Interning at ESO's Paranal Observatory

Almost a year ago today, I was hastily finishing the motivational letter required for consideration in ESO’s 2019 winter internship programme, just a few hours before the deadline.

A few days later, I was working through a Skype interview with my future supervisors.

Perhaps a week after that, I had secured a place as a 6 month software engineering intern in the Information and Knowledge Management group at Paranal Observatory in the Atacama desert in Chile.

Wow, that was fast.

Thrilled, and with frankly quite a bit of other things on my mind (I was in the midst of revision for my final undergraduate exams), I searched for articles, YouTube videos, blogposts, ANYTHING, discussing life at the observatory from a non-corporate, and ideally intern’s point of view. Unfortunately, and perhaps unsurprisingly, I could not find anything.

Now that I’ve completed the internship, I hope this blogpost can provide some insight on what interning at Paranal Observatory is like, and hopefully attract future bright candidates to apply.

Work at Paranal Observatory

ESO’s mission statement reads:

to provide state-of-the-art research facilities to astronomers and astrophysicists, allowing them to conduct front-line science in the best conditions

The key word in this statement is provide.

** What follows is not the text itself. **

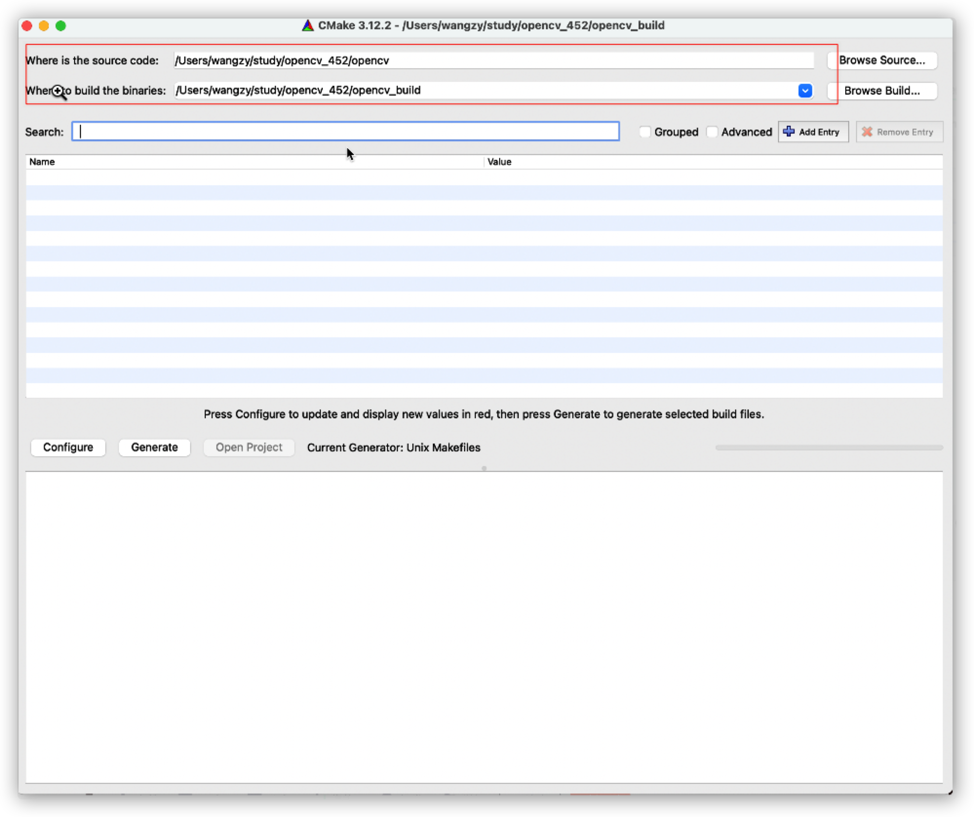Click Browse Build button
The image size is (974, 817).
tap(882, 91)
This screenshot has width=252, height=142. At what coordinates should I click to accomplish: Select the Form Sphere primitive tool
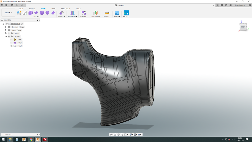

ESO’s observatory’s role is to provide the instruments and facilities for astronomers across the globe to conduct their research. What this means, is that time is among the most valuable resources at the observatories, including Paranal. Each observatory has at their top of their priority to maximize the amount of time they stay operational. Paranal Observatory is in fact operational 24 / 7.

What this means is that there always needs to be someone on site, and given its location, this requires the observatory to follow shifts rather than your traditional 5-2 work-rest week format.

Instead, employees at Paranal typically work for 8 consecutive days, and then have a rest period of 6 days. While in their work shift, the workday starts at 8:00 and ends at 19:00, with an hour break at lunch. Some of the staff (mostly astronomers) work during the night instead of during the day. This structure ensures that there is always someone active and ready to respond to issues, keeping the observatory operational, while not going over a 40 hr/week average of work for the employees.

Getting to Paranal

Paranal Observatory is in the Atacama Desert in Chile, about 2 hours away from the Pacific-facing city of Antofagasta. It’s kind of in the middle of nowhere.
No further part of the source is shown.